▶ [Action item]: Return the listing below in full, with every line exactly as it is.
+---+
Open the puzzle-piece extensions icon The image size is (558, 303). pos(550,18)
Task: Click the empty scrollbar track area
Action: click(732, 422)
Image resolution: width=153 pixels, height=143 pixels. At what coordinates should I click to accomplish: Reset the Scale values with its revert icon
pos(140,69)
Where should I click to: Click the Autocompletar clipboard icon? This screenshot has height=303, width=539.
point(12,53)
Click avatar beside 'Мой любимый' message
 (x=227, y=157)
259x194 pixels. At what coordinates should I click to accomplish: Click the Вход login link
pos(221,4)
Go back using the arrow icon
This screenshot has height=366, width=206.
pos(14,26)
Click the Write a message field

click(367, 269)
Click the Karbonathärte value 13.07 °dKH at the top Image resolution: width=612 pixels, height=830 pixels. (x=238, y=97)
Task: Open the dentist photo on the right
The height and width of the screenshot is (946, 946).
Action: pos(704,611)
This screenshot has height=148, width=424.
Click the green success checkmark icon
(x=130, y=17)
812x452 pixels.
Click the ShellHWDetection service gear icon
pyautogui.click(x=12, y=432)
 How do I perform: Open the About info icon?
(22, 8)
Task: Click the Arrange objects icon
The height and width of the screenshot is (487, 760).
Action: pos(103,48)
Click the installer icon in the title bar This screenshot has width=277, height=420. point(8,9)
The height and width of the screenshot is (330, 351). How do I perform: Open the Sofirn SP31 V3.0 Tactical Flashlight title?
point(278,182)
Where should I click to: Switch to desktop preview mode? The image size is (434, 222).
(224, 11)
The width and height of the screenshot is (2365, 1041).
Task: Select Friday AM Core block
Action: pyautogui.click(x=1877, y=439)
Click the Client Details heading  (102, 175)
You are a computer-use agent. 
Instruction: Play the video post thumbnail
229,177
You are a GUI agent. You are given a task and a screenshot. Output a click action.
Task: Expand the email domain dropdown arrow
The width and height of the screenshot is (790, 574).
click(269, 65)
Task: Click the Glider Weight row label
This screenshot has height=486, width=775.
+---+
▶ [Answer below]:
Open the puzzle-piece extensions icon The image size is (558, 303). pos(550,18)
Task: Click the empty scrollbar track area
Action: click(732, 422)
Image resolution: width=153 pixels, height=143 pixels. At what coordinates should I click to accomplish: Reset the Scale values with its revert icon
pos(140,69)
Where should I click to: Click the Autocompletar clipboard icon? This screenshot has height=303, width=539.
point(12,53)
Click avatar beside 'Мой любимый' message
 (x=227, y=157)
259x194 pixels. At what coordinates should I click to accomplish: Click the Вход login link
pos(221,4)
Go back using the arrow icon
This screenshot has height=366, width=206.
pos(14,26)
Click the Write a message field

click(367, 269)
Click the Karbonathärte value 13.07 °dKH at the top Image resolution: width=612 pixels, height=830 pixels. (x=238, y=97)
Task: Open the dentist photo on the right
The height and width of the screenshot is (946, 946).
Action: pos(704,611)
This screenshot has height=148, width=424.
Click the green success checkmark icon
(x=130, y=17)
812x452 pixels.
Click the ShellHWDetection service gear icon
pyautogui.click(x=12, y=432)
 How do I perform: Open the About info icon?
(22, 8)
Task: Click the Arrange objects icon
The height and width of the screenshot is (487, 760).
Action: pos(103,48)
Click the installer icon in the title bar This screenshot has width=277, height=420. point(8,9)
The height and width of the screenshot is (330, 351). How do I perform: Open the Sofirn SP31 V3.0 Tactical Flashlight title?
point(278,182)
Where should I click to: Switch to desktop preview mode? The image size is (434, 222).
(224, 11)
The width and height of the screenshot is (2365, 1041).
Task: Select Friday AM Core block
Action: pyautogui.click(x=1877, y=439)
Click the Client Details heading  (102, 175)
You are a computer-use agent. 
Instruction: Play the video post thumbnail
229,177
You are a GUI agent. You are given a task and a screenshot. Output a click action.
Task: Expand the email domain dropdown arrow
The width and height of the screenshot is (790, 574).
click(269, 65)
Task: Click the Glider Weight row label
This screenshot has height=486, width=775.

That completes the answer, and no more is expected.